→ What to work on:
Copy the result of filtering the entries below for lines that include the string "width".

··· Records to use ···

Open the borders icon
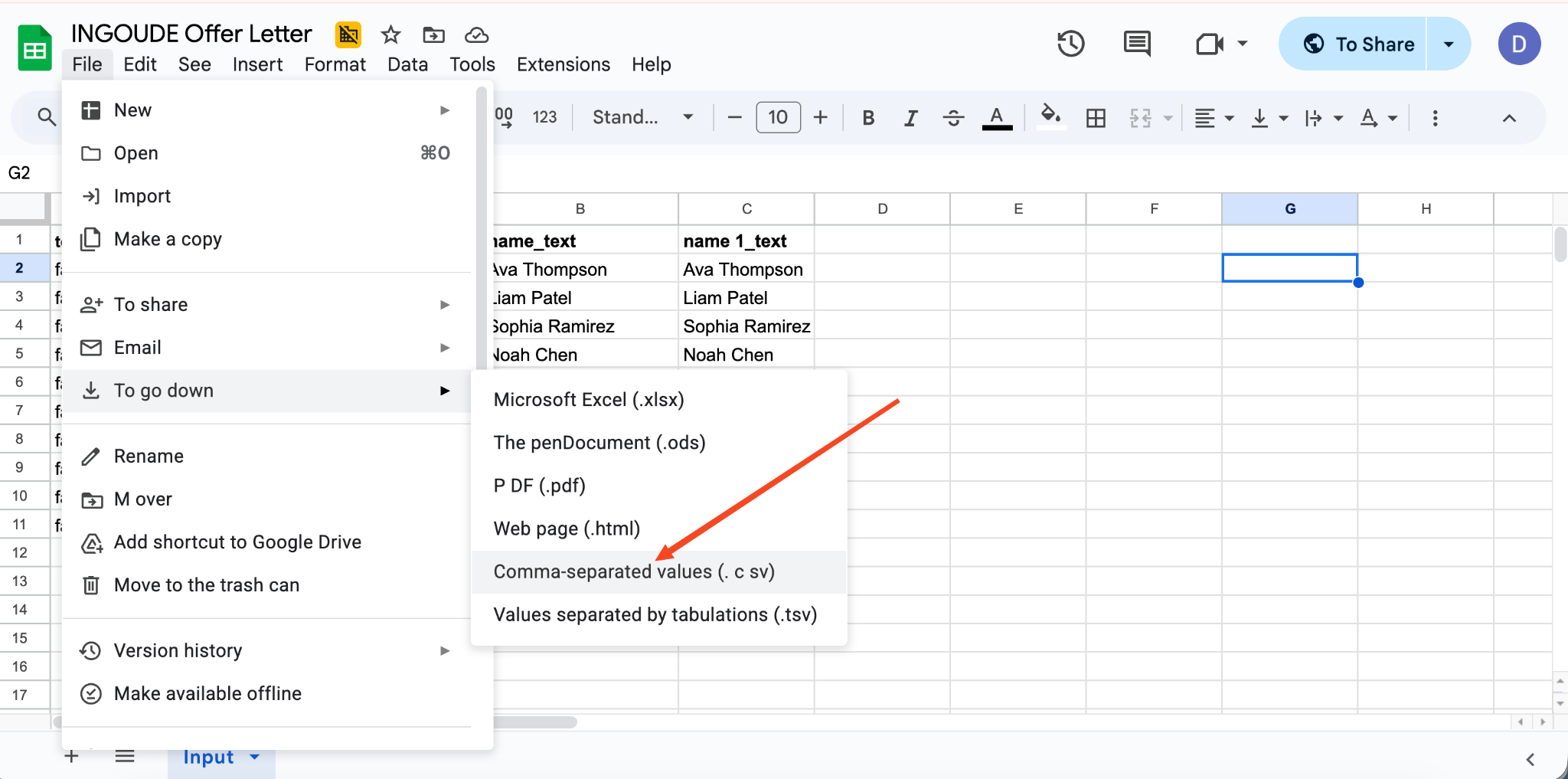 tap(1095, 117)
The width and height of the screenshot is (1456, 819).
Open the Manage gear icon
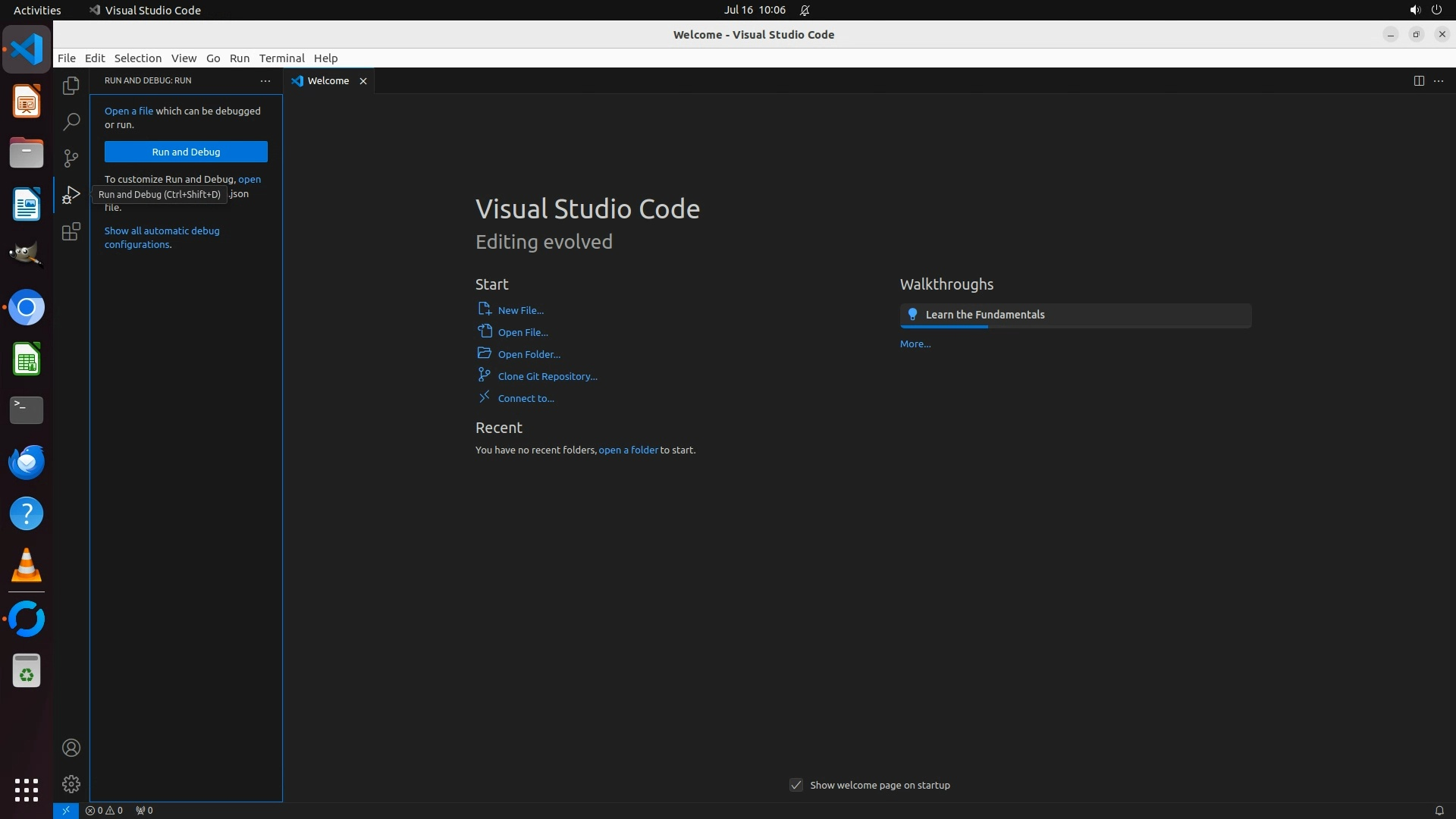71,784
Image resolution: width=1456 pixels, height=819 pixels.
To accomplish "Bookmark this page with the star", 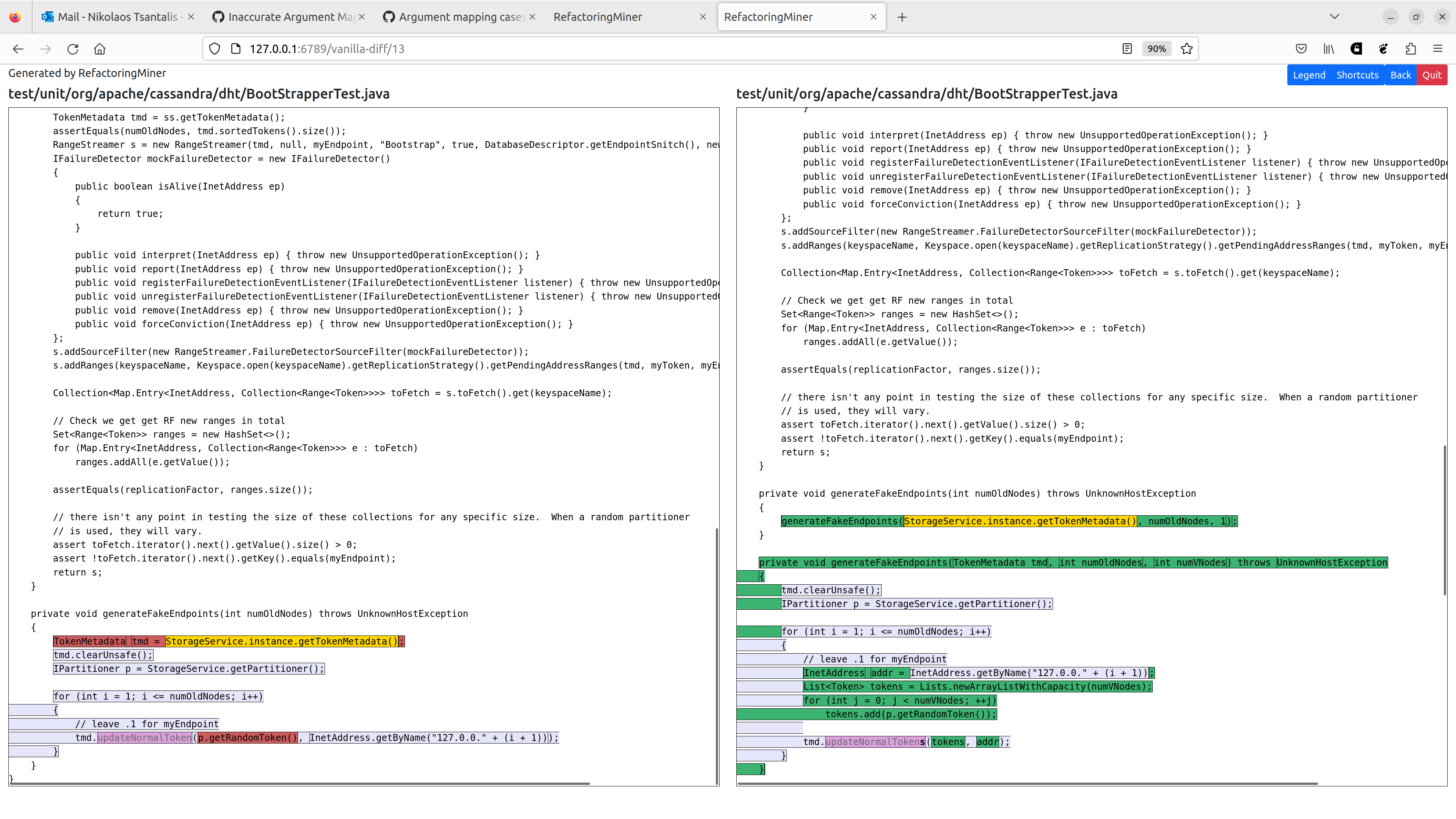I will click(1186, 49).
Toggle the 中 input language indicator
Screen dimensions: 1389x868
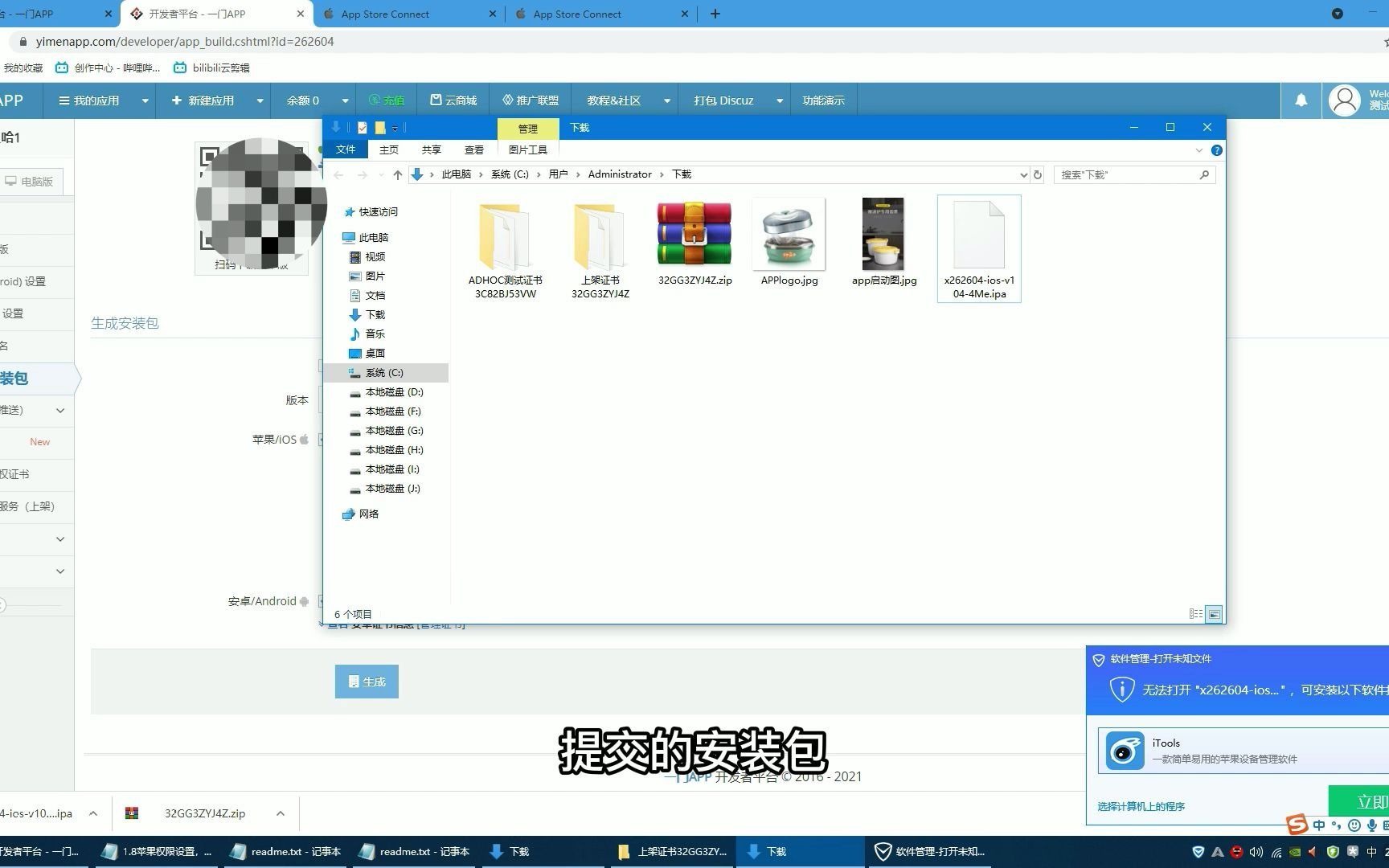[x=1318, y=824]
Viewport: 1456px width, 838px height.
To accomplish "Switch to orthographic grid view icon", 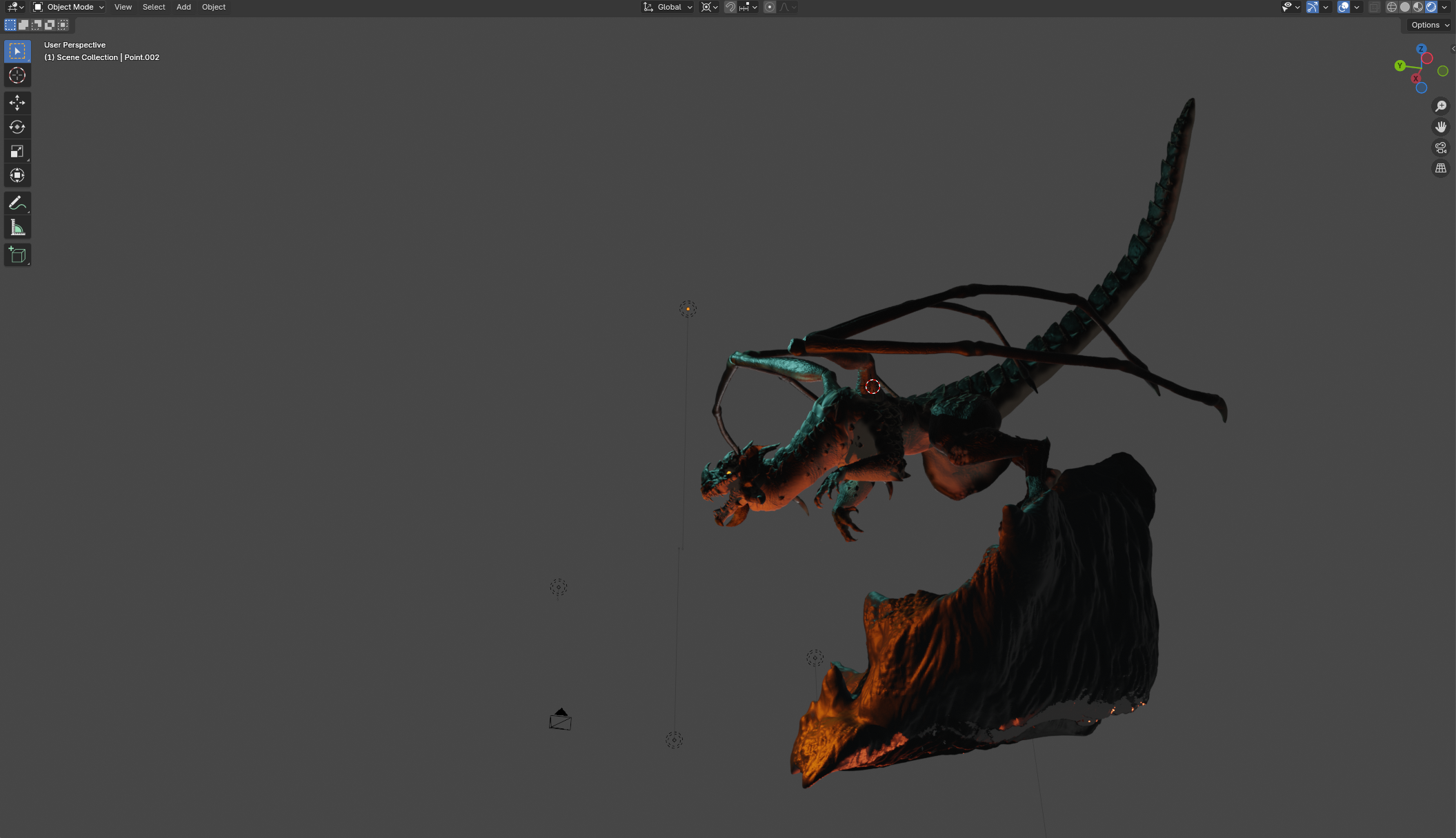I will tap(1441, 168).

···

→ Written answer:
The width and height of the screenshot is (1456, 819).
Image resolution: width=1456 pixels, height=819 pixels.
Viewport: 1456px width, 838px height.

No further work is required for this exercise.